Israel Defence Forces' (IDF) chief spokesperson Avi Benayahu deplored the fact that "naval forces and fighters are being diverted from our main mission" to "a surreal assignment" of intercepting a boatload of activists.
"Its entire intention was to generate media attention and (stage) a provocation. This matter is especially regrettable as we are talking about a group of Jews and of Israeli citizens, and even someone who has worn an IDF officer's uniform."
He was apparently referring to activist Yonatan Shapira, a former IDF pilot and now a member of Combatants for Peace.
Israel's Gaza policies came under scrutiny in May after its marines killed nine Turkish activists in boarding one ship in a flotilla of six vessels trying to reach the Palestinian enclave.

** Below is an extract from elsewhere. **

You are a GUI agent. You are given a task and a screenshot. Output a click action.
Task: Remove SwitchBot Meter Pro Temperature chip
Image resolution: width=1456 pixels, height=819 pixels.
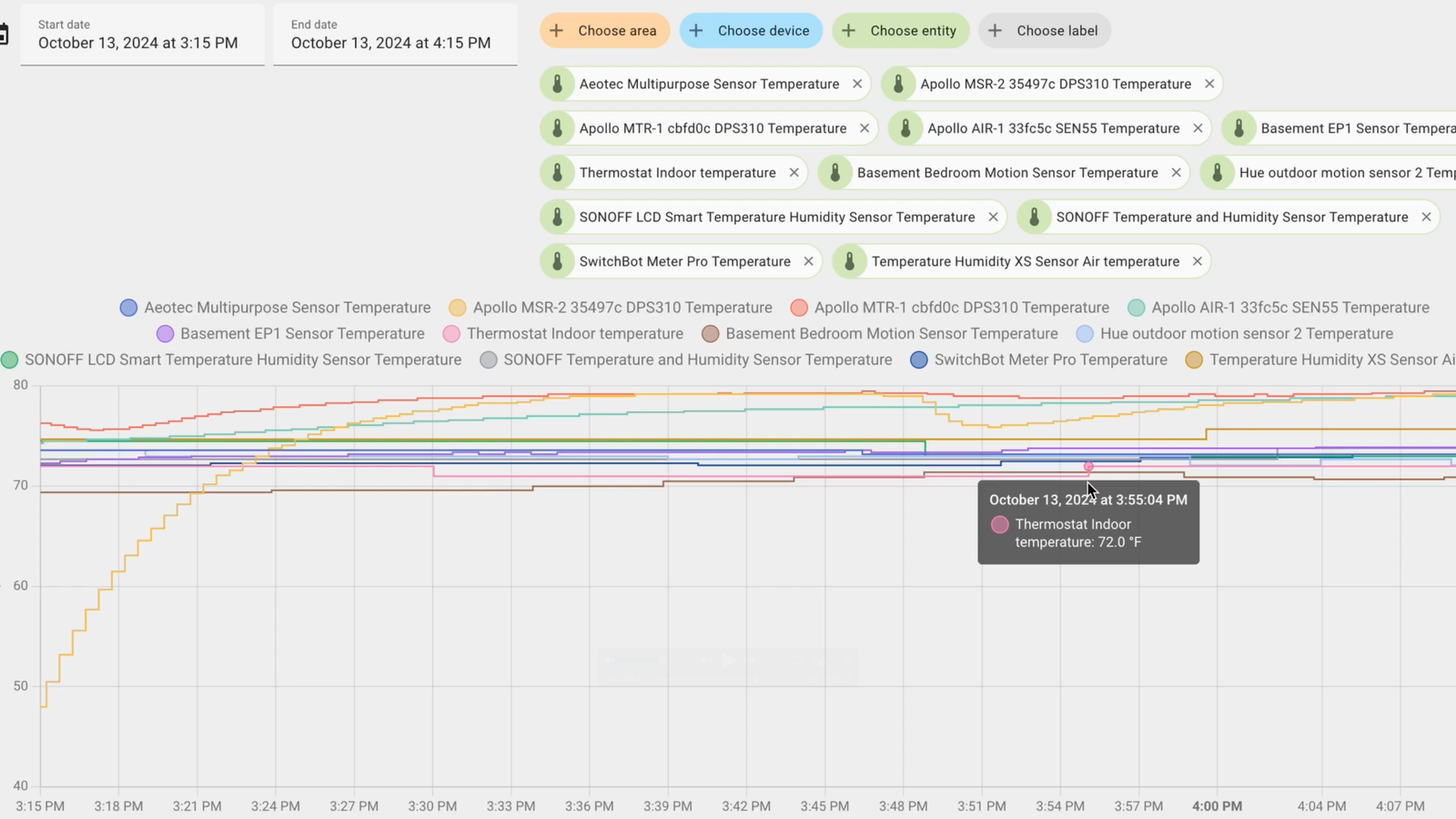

International condemnation of the action persuaded the government to relax restrictions on what Gaza can import. But Israel maintains the naval blockade in what it says is an effort to stop arms being smuggled to the Palestinian Islamist movement Hamas, which has controlled the Gaza Strip since 2007.
The Irene was carrying what the activists called a symbolic load of medicine, a water purifying kit and toys.
Israeli peace activist Rami Elhanan told Israel radio shortly before the yacht was boarded that they had no intention of resisting. "We are not violent people and it never occurred to us to use any form of force," said Elhanan, who lost his 14-year-old daughter Smadar to a Palestinian suicide bomber in 1997.